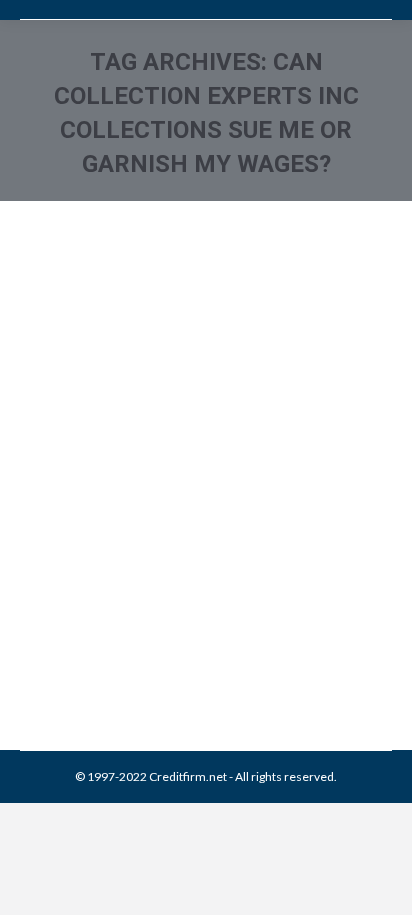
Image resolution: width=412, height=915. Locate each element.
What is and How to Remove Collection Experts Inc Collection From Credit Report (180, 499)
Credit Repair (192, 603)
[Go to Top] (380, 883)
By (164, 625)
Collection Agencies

##########

| PROBLEM |
Go through the records and copy each line with "Credit" in it.

| TASK RESPONSE |
What is and How to Remove Collection Experts Inc Collection From Credit Report (180, 499)
Credit Repair (192, 603)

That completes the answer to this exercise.